Some tips for debugging the X server.

Apport - Or debugging the easy way

Since Intrepid Ibex it should be easily possible to get a full X backtrace with Apport which also attaches all other needed information to a new bug report like xorg.conf, Xorg.0.log and so on. One of the advantages is that for debugging no second computer is needed and no extra package installation.

By default Apport is disabled in stable Ubuntu releases, so you may need to activate it temporarily (this command works on Karmic and later releases):

sudo service apport start force_start=1

Reproduce the crash as soon as Apport is running. Afterwards, a message should appear in the Gnome/KDE Panel (at least after a logout/in) as described in the Apport-Wikipage. You can create new bug report with this message.

If Apport isn't able to create a backtrace, or you're running an older Ubuntu version, the following steps are needed:

"Crash".... or "Freeze"?

Some "crashes" are not really crashes (segmentation violations) but are instead what we call "Freezes" (or, "GPU lockups").

In a "freeze", the system will stop responding to input, you may see a blank/black screen or corruption, or just no graphical updates. If you have a freeze rather than a crash, collecting a backtrace won't be of help. Instead refer to the troubleshooting guides for freezes for your graphics driver.

In a true crash, X will terminate and drop back to a login screen. You can use the steps on this page to debug or report these kinds of issues.

Debug symbol information

You will likely need to install the package xserver-xorg-core-dbg, libgl1-mesa-dri-dbg and the one for your graphic driver xserver-xorg-video-<name>-dbg. Often you'll want dbg packages for other libraries or packages mentioned in your backtrace. Look for lines marked '??' which indicate missing symbols.

Log in remotely

You will want to run the commands in a terminal window on another computer since you will not have access to the local screen and keyboard. This is explained in DebuggingSystemCrash, but essentially just ssh into the sick machine from a well one.

Backtrace with gdb

Logged in remotely on your "sick" machine, you can now run the gdb debugger on the X server process. First, find the process ID (pid) of Xorg:

pgrep Xorg

Then start gdb and attach to that process:

sudo gdb /usr/bin/Xorg 2>&1 | tee gdb-Xorg.txt

(gdb starts up and gives you its (gdb) prompt)
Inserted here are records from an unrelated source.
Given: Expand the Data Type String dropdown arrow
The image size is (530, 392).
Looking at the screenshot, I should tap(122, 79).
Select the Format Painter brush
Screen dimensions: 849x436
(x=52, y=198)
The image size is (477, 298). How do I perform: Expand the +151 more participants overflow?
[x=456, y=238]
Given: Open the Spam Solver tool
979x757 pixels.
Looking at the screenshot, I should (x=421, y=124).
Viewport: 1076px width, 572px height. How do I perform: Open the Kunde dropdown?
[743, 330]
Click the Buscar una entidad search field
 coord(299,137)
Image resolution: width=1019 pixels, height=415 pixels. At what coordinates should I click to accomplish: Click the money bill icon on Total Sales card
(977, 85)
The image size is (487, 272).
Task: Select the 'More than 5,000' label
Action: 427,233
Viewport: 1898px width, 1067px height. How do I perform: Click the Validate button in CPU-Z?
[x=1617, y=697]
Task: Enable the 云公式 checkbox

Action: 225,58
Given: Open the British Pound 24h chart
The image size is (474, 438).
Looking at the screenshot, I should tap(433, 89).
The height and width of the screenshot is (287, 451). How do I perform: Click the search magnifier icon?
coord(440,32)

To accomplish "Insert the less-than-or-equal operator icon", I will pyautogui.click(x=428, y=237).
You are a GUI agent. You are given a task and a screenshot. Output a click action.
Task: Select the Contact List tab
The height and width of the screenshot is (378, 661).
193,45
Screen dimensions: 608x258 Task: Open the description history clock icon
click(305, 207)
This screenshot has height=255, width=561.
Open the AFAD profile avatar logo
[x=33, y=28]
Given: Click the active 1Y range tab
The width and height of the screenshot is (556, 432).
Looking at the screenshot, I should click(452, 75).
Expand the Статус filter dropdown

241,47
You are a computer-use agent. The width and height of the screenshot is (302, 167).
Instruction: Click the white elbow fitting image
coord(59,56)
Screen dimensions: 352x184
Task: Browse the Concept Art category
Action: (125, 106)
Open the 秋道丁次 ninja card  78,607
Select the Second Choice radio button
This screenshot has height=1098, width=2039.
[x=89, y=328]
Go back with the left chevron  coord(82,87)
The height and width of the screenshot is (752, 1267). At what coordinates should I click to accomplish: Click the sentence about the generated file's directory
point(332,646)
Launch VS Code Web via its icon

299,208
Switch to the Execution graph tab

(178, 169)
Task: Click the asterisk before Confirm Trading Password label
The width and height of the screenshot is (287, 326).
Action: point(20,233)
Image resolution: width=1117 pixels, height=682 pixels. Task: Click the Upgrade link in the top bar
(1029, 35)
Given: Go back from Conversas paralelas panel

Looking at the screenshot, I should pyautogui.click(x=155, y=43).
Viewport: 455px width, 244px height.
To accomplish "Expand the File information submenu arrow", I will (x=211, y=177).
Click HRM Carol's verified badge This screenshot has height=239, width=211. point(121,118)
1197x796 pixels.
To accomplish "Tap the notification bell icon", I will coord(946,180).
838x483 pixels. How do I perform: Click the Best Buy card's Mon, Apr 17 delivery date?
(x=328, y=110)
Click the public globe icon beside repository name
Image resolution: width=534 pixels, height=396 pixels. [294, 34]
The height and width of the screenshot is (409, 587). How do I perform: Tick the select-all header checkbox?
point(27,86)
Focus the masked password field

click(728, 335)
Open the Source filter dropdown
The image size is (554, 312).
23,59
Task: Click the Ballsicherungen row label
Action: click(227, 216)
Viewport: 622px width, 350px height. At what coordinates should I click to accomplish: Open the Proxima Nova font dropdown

(gdb) attach <the process ID you found above>
(gdb) cont

Now do what you need to make the X server crash. Or, if the problem is that the X server is locked up and doesn't react, stop it with ctrl-C. Now get a backtrace:

(gdb) backtrace full

See also Backtrace for more information on this. Note that if the process is already running, you should use the attach pid command instead of run.

You can now find the output of gdb in /home/<username>/gdb-Xorg.txt

You can do a lot of stuff with gdb. See the gdb documentation or for instance one tutorial out of many.

If you stopped it with ctrl-C, you can let it run again with the continue command:

(gdb) cont

gdb problems

gdb and Xorg don't always work well together. It may help to start Xorg with the options -keeptty -dumbSched

  • keeptty allows you to ^C to get into gdb at anytime

  • dumpSched stops the smart scheduler interrupting each time you step

For instance, to start Xorg from within gdb (over a ssh connection), start gdb:

sudo gdb /usr/bin/Xorg 2>&1 | tee gdb-Xorg.txt

inside gdm, start up Xorg:

(gdb) run -keeptty -dumbSched

(posted by Barry Scott on the xorg ML)

Post-mortem backtrace

If the server has died and dumped a core dump, and you're using the current development version of Ubuntu, apport can be used for filing the bug. It should automatically prompt you to file a bug.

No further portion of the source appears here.